У меня есть bash скрипт, который работает, когда я тестирую его на своем локальном компьютере OSX.
Вот мой bash скрипт:
#!/bin/bash
# Reset getopts
OPTIND=1
usage="$(basename "$0") [-h] [-i] [-v] [-o] -- program to extract loci from VCF files
where:
-h show this help text
-i input text file containing loci to extract
CHR and BP columns must be separated by appropriate delimiter
-v VCF file to extract loci from
-o output file name
"
# Read in variables
while getopts ":hi:v:o:" opt; do
case "$opt" in
h) echo "$usage"
exit
;;
i)
input=$OPTARG
;;
v)
vcf=$OPTARG
;;
o)
output=$OPTARG
;;
esac
done
echo
echo "File containing SNP positions: '$input'"
echo "VCF file to extract from: '$vcf'"
echo "Output filename: '$output'"
LC_ALL=C grep '#CHROM' $vcf > $output
while IFS= read -r line
do
LC_ALL=C grep "$line" $vcf >> $output
done < $input
Когда я загружаю этот файл на свой Linux сервер на бегать в масштабе он ломается. Команда grep в while l oop, т.е. LC_ALL=C grep "$line" $vcf >> $output
не может найти что-либо в более крупном файле VCF.
Устранение неполадок.
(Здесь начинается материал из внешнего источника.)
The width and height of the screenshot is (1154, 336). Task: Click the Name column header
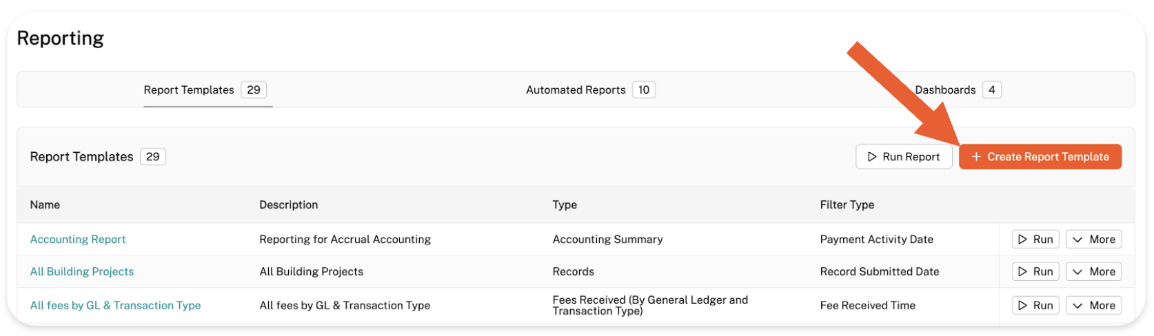[45, 205]
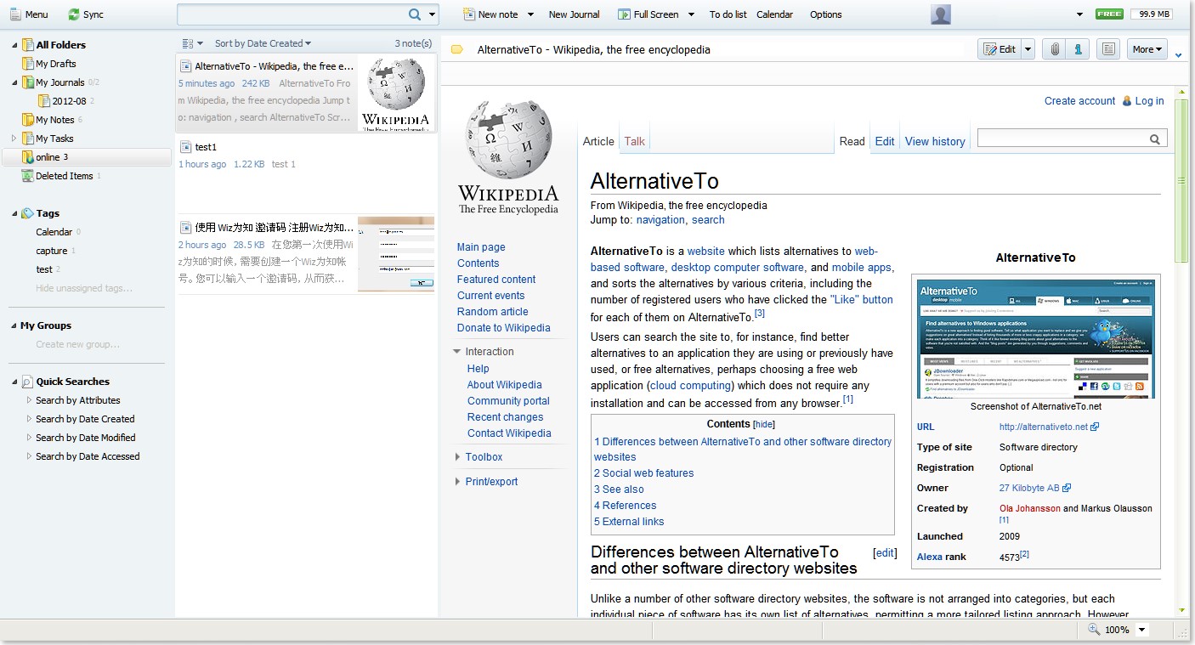The height and width of the screenshot is (645, 1195).
Task: Click the search magnifier icon
Action: pos(415,14)
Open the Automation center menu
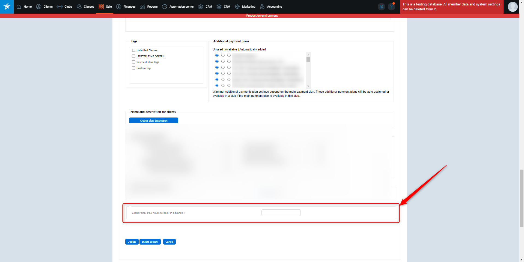 (178, 7)
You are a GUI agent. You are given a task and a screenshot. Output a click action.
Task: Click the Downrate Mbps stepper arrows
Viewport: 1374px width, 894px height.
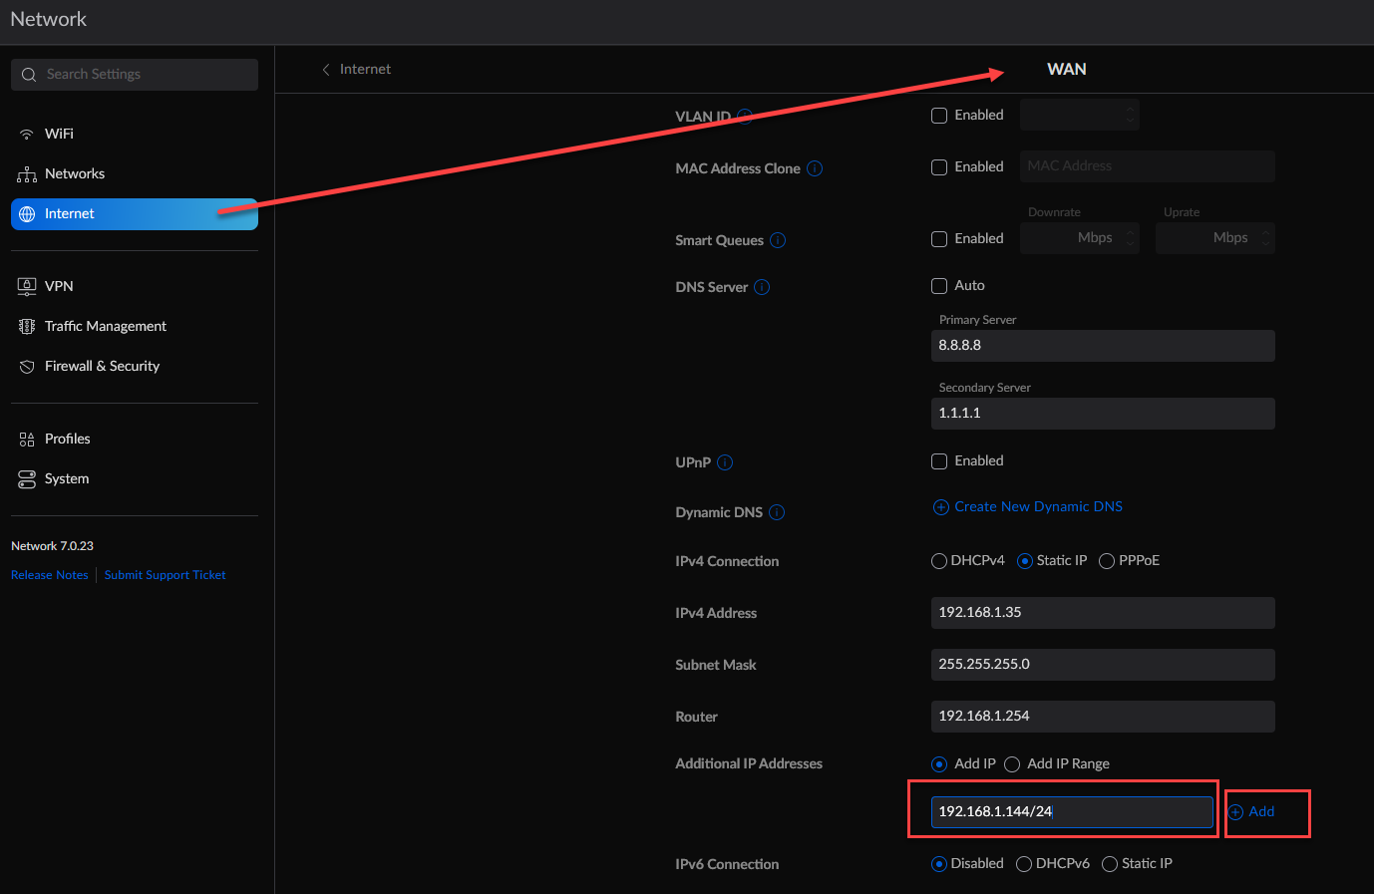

Я выяснил, что сценарий работает на сервере, если я изменю текстовый файл так, чтобы записи больше не были Chr06\t5567140
, а теперь просто 5567140
. Это просто доказывает, что записи содержатся в файле, который я ищу, но что-то не удается расширить шаблон CHR-tab-BP для соответствия.
Очевидно, я мог бы просто изменить все свои текстовые файлы и покончить с проблема, но это сделает мой инструмент менее универсальным, и теперь мне просто любопытно, почему этот сценарий работал локально, но не работает на сервере.
Любая помощь или комментарии о том, как улучшить мой существующий код, приветствуются. Дайте мне знать, если что-то неясно по этому вопросу.
Спасибо!
РЕДАКТИРОВАТЬ:
Я получил скрипт, работающий. Мне просто пришлось изменить форматирование текстового файла, чтобы использовать фактический символ табуляции вместо буквального \t
. Тот факт, что использование \t
работало на OSX, но не на Linux, предполагает, что OSX grep может интерпретировать этот символ, а GNU grep - нет (как @Sundeep указал в комментариях ниже). Поместите это изменение здесь на случай, если у кого-то возникнет аналогичная проблема в будущем.